▶ [Attività richieste]:
1 - Spiega, in base al documento sulla danza dei cinque ballerini, perché la danza esprime l'idea della continuità.
2 - Indica se ciascuna affermazione concorda con il documento sulla danza dei cinque ballerini. (a) I ballerini sono cinque. (b) Il numero cinque rende l'idea della continuità. (c) La veste dei ballerini è formata da due triangoli equilateri con i vertici rivolti nello stesso verso.

▶ [Documento]:
━━━

Prendiamo le mosse dal motivo della danza e dei cinque ballerini.
La danza esprime ovviamente, per la ripetitività delle mosse, l’idea della
‘continuità’. Cominciamo, già da questo solo dato, a comprendere che la ‘danza’
può essere un segno equiparabile come ideogramma al pendolo, al serpente e ai
puntini (ripetuti tantissime volte), cioè a quei segni che nei documenti
precedenti abbiamo visto esprimere l’idea della continuità. Il numero dei
ballerini, ovvero il cinque, potrebbe come nei fori del peso da telaio rendere
l’idea della ‘potenza’, idea simile a quella del quadrato che in Pubusattile
e in Mandra Antine rende la ‘forza’. Se accostiamo le idee che danno i cinque
ballerini e la danza otteniamo il senso solito di ‘ potenza continua’. Ma
potenza di chi? Se appena appena si sta attenti alla simbologia numerica (matematico
-geometrica) si noterà che la veste dei ballerini è piuttosto curiosa e
allusiva, formata com’è da due triangoli equilateri con vertice contrapposto.

━━━

▶ [Materiale fornito]:
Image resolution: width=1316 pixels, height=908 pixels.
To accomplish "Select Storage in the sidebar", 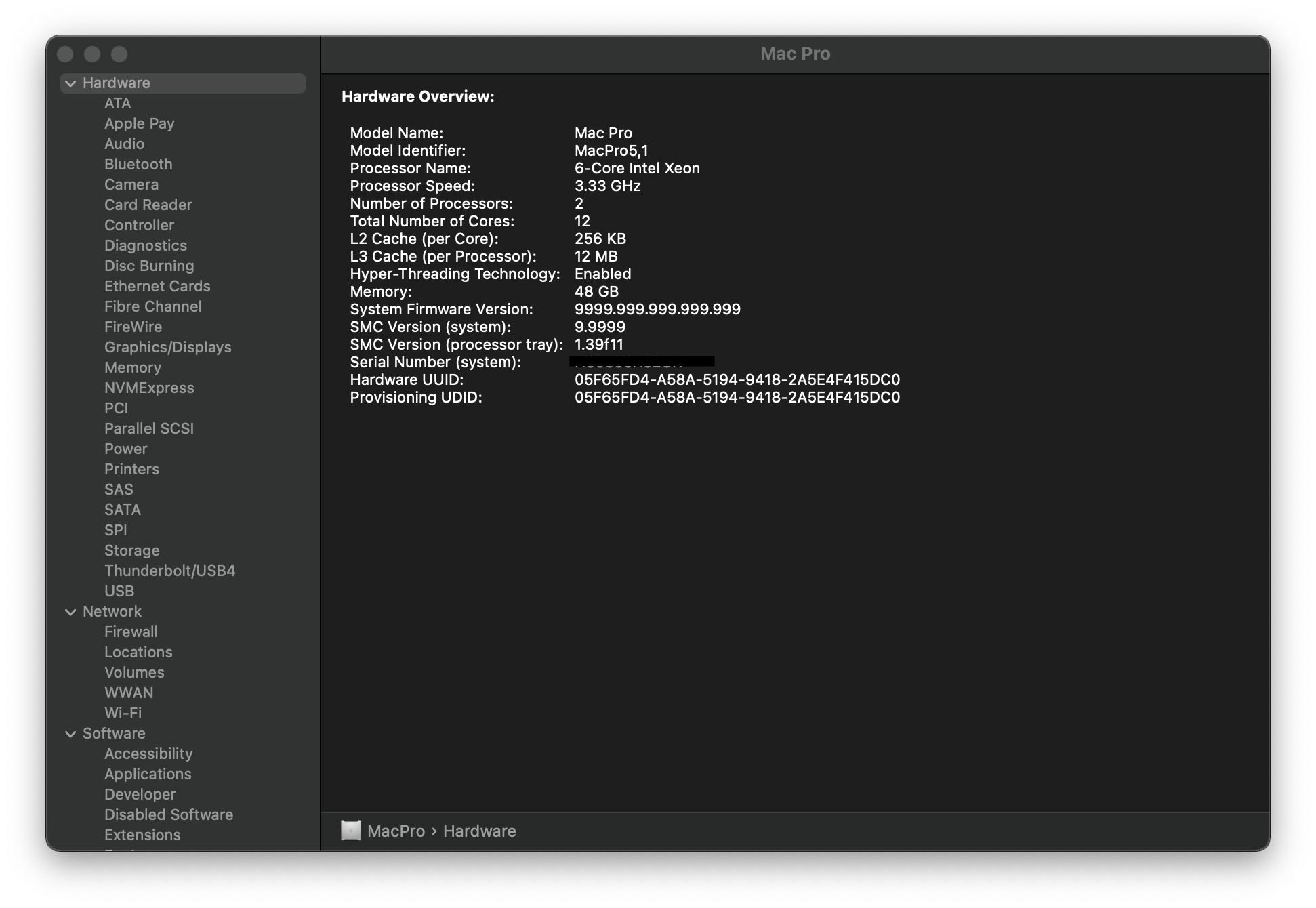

━━━

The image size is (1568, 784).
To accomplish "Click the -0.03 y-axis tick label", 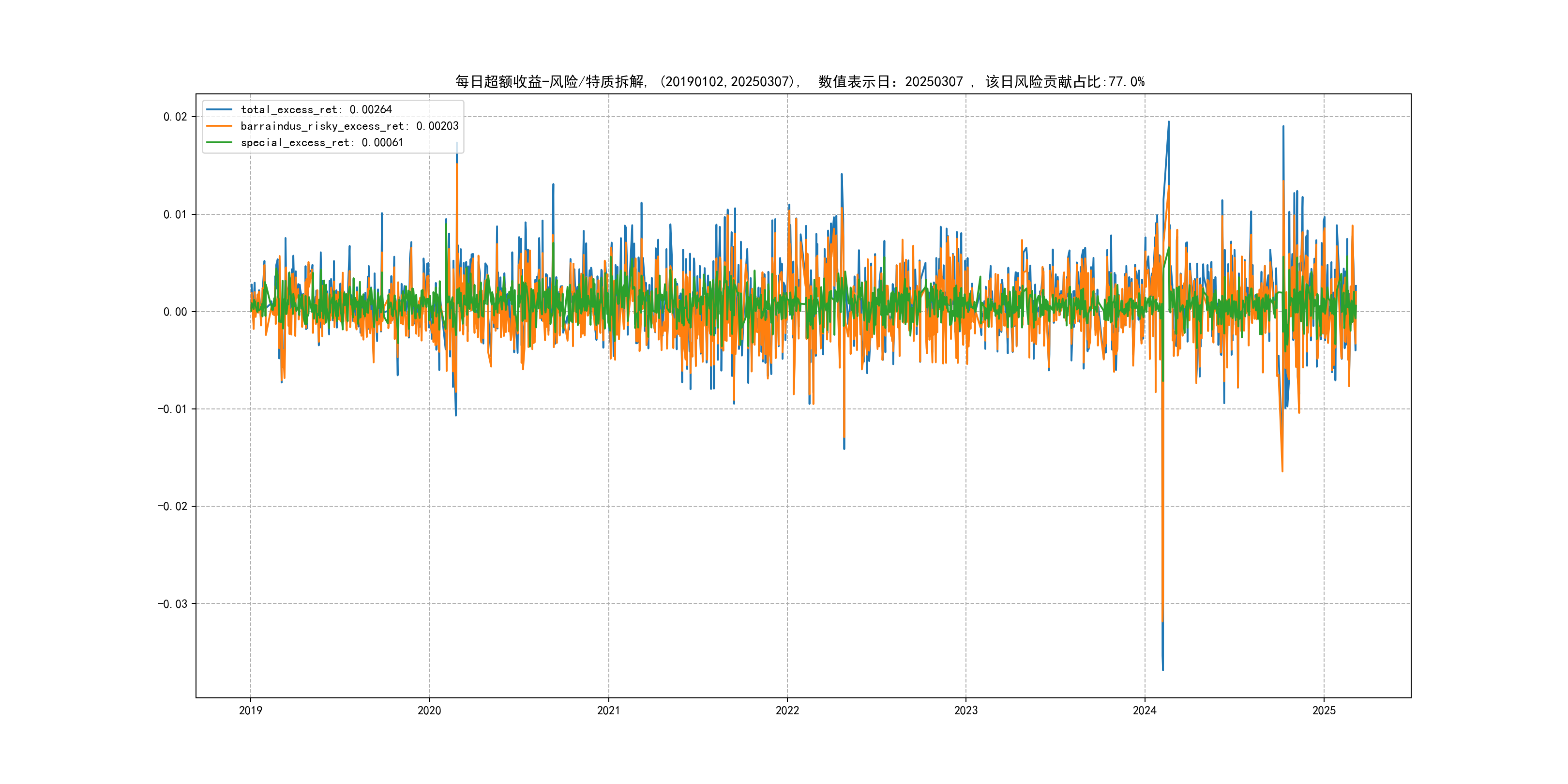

━━━

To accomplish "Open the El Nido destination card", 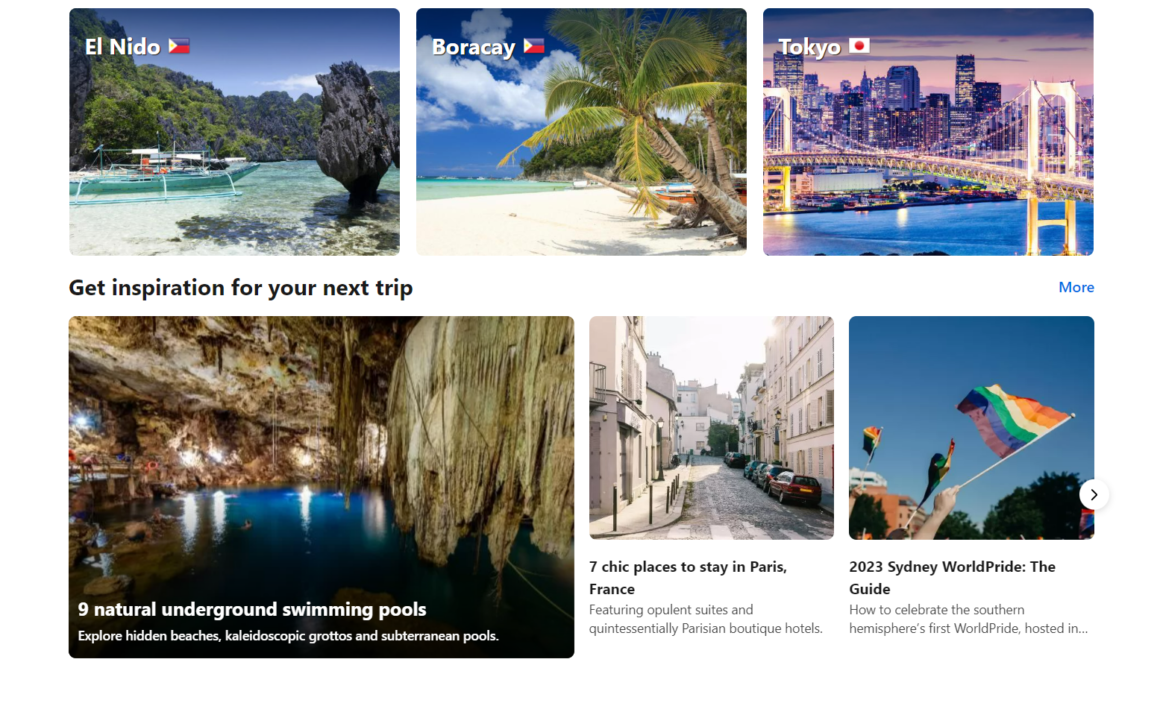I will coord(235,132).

━━━

▶ [Soluzioni per attività]:
1 - La danza esprime l'idea della continuità per la ripetitività delle mosse. Per questo può essere equiparata, come ideogramma, al pendolo, al serpente e ai puntini ripetuti tantissime volte.

2 -
(a) Sì: "Il numero dei ballerini, ovvero il cinque".
(b) No: "il cinque, potrebbe come nei fori del peso da telaio rendere l’idea della ‘potenza’".
(c) No: "formata com’è da due triangoli equilateri con vertice contrapposto".